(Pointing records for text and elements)
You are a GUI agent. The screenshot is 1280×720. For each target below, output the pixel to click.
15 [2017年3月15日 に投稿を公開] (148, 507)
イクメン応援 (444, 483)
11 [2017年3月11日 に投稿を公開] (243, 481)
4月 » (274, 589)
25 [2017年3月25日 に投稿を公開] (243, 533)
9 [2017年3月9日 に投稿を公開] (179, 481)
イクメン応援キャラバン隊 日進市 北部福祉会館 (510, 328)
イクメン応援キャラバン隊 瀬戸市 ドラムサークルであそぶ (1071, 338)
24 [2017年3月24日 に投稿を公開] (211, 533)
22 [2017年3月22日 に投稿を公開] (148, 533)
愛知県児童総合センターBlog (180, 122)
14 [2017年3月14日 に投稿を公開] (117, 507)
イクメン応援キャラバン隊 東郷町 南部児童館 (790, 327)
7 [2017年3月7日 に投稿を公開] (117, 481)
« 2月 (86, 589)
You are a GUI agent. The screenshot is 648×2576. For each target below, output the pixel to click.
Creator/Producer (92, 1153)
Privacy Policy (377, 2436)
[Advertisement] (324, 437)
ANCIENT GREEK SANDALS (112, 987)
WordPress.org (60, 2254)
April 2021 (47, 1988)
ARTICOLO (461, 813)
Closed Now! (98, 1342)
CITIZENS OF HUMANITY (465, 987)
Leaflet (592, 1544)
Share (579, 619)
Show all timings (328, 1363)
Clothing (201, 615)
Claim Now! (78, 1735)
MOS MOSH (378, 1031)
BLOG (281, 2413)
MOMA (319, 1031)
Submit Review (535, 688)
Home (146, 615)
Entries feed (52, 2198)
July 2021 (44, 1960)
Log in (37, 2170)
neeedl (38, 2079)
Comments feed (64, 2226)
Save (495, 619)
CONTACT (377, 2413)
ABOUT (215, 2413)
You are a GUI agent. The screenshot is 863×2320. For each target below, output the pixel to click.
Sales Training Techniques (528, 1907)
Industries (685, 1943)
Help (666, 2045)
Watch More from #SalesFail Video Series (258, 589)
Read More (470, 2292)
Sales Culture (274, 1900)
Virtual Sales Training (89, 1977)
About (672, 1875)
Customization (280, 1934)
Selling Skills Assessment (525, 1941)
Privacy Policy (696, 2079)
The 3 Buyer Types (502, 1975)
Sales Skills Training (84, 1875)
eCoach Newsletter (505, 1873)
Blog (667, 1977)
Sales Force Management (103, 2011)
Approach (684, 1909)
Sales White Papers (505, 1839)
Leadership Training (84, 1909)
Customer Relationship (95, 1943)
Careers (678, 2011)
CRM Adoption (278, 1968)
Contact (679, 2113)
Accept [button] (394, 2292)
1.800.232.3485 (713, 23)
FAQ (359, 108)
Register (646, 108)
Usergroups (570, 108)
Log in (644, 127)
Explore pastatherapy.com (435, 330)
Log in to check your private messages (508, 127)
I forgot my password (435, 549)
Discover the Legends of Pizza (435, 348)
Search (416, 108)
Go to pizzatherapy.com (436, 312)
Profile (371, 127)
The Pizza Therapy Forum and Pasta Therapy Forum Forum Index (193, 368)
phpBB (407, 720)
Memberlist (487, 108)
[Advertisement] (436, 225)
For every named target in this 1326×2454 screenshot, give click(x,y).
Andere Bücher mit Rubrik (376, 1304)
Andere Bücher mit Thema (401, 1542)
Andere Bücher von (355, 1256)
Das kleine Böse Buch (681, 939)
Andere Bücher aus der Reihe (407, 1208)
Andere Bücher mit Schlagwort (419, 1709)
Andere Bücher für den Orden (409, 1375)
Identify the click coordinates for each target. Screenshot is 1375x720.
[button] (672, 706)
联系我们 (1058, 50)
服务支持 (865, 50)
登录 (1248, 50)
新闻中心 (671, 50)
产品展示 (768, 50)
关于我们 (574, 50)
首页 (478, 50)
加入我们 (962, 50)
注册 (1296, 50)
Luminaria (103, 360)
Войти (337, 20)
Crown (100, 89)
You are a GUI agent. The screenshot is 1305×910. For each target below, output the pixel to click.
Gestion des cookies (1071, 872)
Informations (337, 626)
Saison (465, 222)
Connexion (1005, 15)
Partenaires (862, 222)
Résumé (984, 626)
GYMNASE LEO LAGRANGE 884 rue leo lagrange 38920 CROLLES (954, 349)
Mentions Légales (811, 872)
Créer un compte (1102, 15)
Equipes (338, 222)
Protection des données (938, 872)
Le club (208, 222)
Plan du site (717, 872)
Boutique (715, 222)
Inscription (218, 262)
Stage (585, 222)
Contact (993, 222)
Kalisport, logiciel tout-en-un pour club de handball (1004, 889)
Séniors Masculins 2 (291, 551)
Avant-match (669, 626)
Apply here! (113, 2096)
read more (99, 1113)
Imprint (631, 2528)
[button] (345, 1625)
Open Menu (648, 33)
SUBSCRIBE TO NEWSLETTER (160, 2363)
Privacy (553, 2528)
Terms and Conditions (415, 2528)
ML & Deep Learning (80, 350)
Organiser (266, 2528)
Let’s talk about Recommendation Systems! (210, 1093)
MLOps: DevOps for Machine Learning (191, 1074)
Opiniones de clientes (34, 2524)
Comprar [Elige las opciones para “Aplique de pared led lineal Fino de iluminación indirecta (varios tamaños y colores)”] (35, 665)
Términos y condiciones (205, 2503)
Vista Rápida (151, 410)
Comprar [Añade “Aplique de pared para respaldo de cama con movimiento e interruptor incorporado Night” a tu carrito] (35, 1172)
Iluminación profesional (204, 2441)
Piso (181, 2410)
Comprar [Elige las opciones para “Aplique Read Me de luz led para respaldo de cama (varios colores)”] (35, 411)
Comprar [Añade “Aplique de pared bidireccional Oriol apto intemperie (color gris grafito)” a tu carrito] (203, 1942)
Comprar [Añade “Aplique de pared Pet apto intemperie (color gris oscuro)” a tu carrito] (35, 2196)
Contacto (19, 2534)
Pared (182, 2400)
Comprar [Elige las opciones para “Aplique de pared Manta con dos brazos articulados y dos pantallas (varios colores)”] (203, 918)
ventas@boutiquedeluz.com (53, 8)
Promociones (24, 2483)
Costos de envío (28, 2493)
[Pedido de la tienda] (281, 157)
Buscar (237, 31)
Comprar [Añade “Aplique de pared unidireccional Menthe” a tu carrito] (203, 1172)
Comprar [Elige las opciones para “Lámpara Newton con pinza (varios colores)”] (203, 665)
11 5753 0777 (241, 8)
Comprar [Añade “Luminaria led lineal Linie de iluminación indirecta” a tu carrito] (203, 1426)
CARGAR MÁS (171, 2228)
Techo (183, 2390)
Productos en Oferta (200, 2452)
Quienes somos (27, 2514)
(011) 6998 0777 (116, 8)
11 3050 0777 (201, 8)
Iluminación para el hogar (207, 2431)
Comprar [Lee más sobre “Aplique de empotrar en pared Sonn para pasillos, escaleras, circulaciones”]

Exercise task
Copy out the lines of the listing above verbatim, starting with the line that contains "WordPress.org (60, 2254)" and going on through the line that contains "Log in (644, 127)", with both of those lines included.

Exercise result
WordPress.org (60, 2254)
April 2021 (47, 1988)
ARTICOLO (461, 813)
Closed Now! (98, 1342)
CITIZENS OF HUMANITY (465, 987)
Leaflet (592, 1544)
Share (579, 619)
Show all timings (328, 1363)
Clothing (201, 615)
Claim Now! (78, 1735)
MOS MOSH (378, 1031)
BLOG (281, 2413)
MOMA (319, 1031)
Submit Review (535, 688)
Home (146, 615)
Entries feed (52, 2198)
July 2021 (44, 1960)
Log in (37, 2170)
neeedl (38, 2079)
Comments feed (64, 2226)
Save (495, 619)
CONTACT (377, 2413)
ABOUT (215, 2413)
You are a GUI agent. The screenshot is 863×2320. For each target below, output the pixel to click.
Sales Training Techniques (528, 1907)
Industries (685, 1943)
Help (666, 2045)
Watch More from #SalesFail Video Series (258, 589)
Read More (470, 2292)
Sales Culture (274, 1900)
Virtual Sales Training (89, 1977)
About (672, 1875)
Customization (280, 1934)
Selling Skills Assessment (525, 1941)
Privacy Policy (696, 2079)
The 3 Buyer Types (502, 1975)
Sales Skills Training (84, 1875)
eCoach Newsletter (505, 1873)
Blog (667, 1977)
Sales Force Management (103, 2011)
Approach (684, 1909)
Sales White Papers (505, 1839)
Leadership Training (84, 1909)
Customer Relationship (95, 1943)
Careers (678, 2011)
CRM Adoption (278, 1968)
Contact (679, 2113)
Accept [button] (394, 2292)
1.800.232.3485 (713, 23)
FAQ (359, 108)
Register (646, 108)
Usergroups (570, 108)
Log in (644, 127)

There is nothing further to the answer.